New electricity bill cuts planned to start in April

Sok Chan / Khmer Times No Comments Share:
The government is planning new cuts on the cost of electricity. KT/Chor Sokunthea

Starting on April 1, the Electricity Authority of Cambodia (EAC) will continue to bring down the cost of electricity for households and enterprises in Phnom Penh and a number of provinces, according to a recent announcement by the agency.

In a statement released earlier this month and signed by EAC’s chairman Ty Norn, the agency announced that it plans to further reduce the price of electricity in the kingdom to meet the goals outlined in the government’s new power supply strategy.

In Phnom Penh and Takhmao, households that consume more than 201 kilowatt hour per month will see tariffs reduced from 770 riel ($0.19) to 750 riel ($0.18) per kWh.

However, for families that use less than 50 kWh, the price of electricity will remain unchanged at 610 riel ($0.15) per kWh.

For commercial and industrial enterprises operating in the capital and in Takhmao, the cost of electricity will also fall. For example, medium-sized enterprises that use EDC’s transformers will see tariffs go from 718 riel ($0.1790) to 717 riel ($0.1786) per kWh.

People and companies in the following provinces will also enjoy lower tariffs: Kampong Speu, Sihanoukville, Takeo, Kampot, Battambang, Banteay Meanchey, Siem Reap, Prey Veng, Kampong Cham, Tboung Khmum, Kratie, Stung Treng and Mondulkiri.

Mr Norin said in the announcement that stakeholders have until February 28 to provide input on the planned changes.

Song Saran, CEO of Amru Rice, said recently he was glad the government was prioritising reducing the price of electricity in the agriculture sector. Amru Rice pays 16 to 20 cents per kWh at their factories, which Mr Saran claims is too expensive to make the sector attractive to foreign investors.

“Twelve cents per kWh would be a great improvement and will really help the sector,” he said.

He noted that some provinces have particularly high electricity bills, such as Preah Vihear, where people pay as much as 50 cents per kWh.

With products now being manufactured all over the country, Mr Saran said, the government needs to make sure the cost of electricity is reduced evenly across the nation.

Last month, the government announced it had subsidised $51 million worth of electricity across the country in 2017 to help low-income households. The subsidy was paid for using revenue from Electicite du Cambodge’s (EdC).
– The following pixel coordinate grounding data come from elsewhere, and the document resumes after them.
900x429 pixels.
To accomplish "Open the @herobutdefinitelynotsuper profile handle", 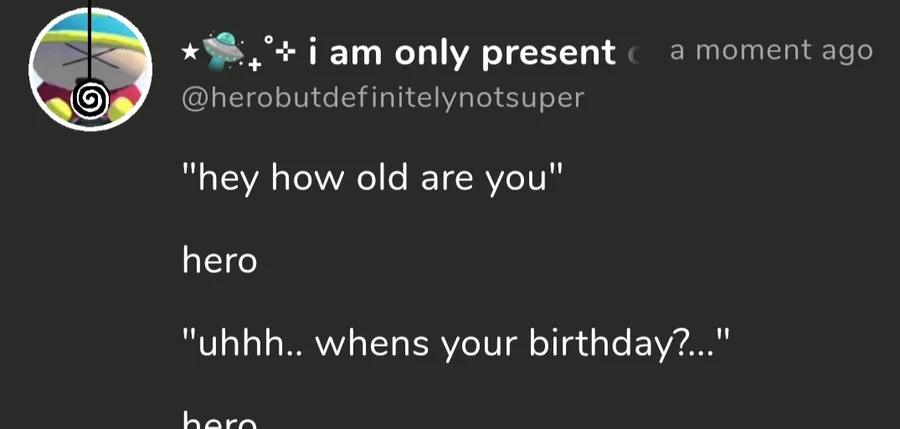I will [382, 98].
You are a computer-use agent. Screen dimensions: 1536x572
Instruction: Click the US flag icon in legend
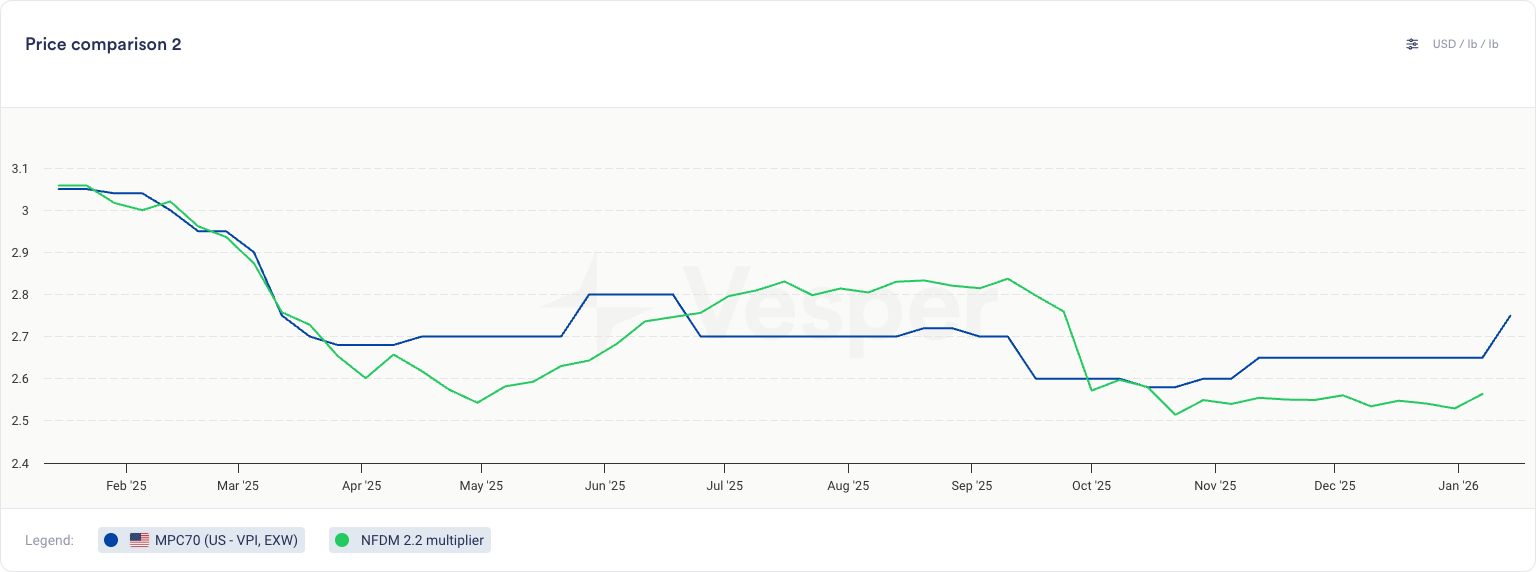point(139,540)
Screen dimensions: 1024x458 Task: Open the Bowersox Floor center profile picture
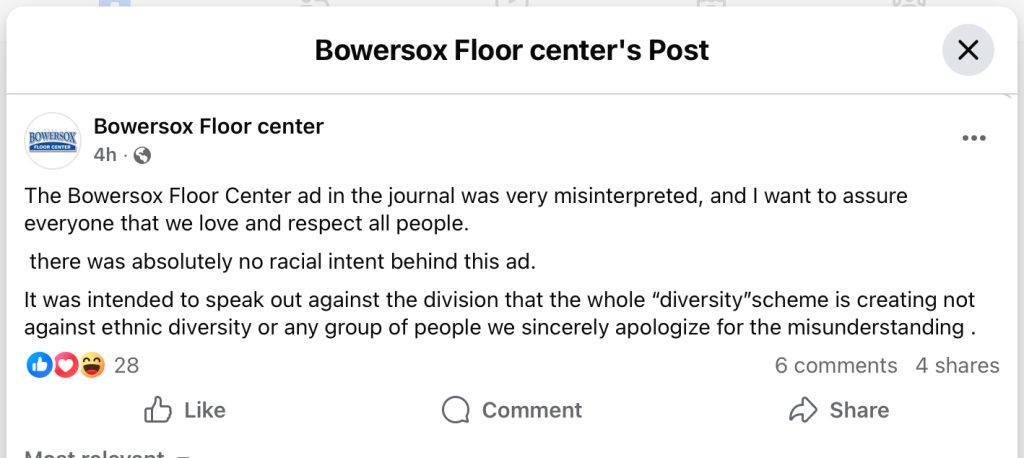tap(52, 141)
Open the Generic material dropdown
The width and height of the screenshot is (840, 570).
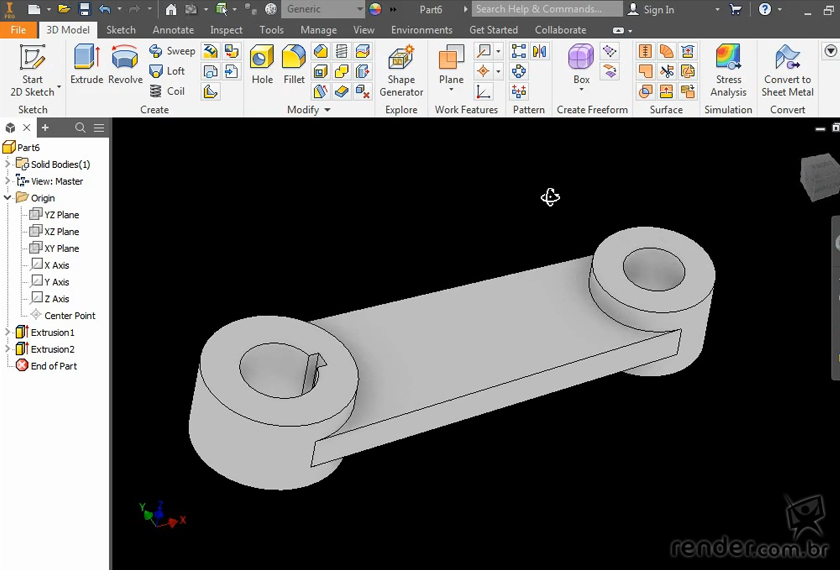[322, 9]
According to EAC’s annual report, the amount of energy produced in the kingdom has increased 11.4 times in the last 15 years. In 2017, total energy output was 2,283 MWs, up from 2,115 MWs in 2016.

Last year, Cambodians consumed 7,966 kWh of energy, while the year before consumption equaled 7,175 kWh. With seven hydropower plants scheduled to be fully operational by the end of 2018, the report forecasts that total energy output will reach 1,329MWs, of which 538MWs will come from coal power plants, 251MWs from fossil fuel power stations, and 72MWs from renewable energy sources.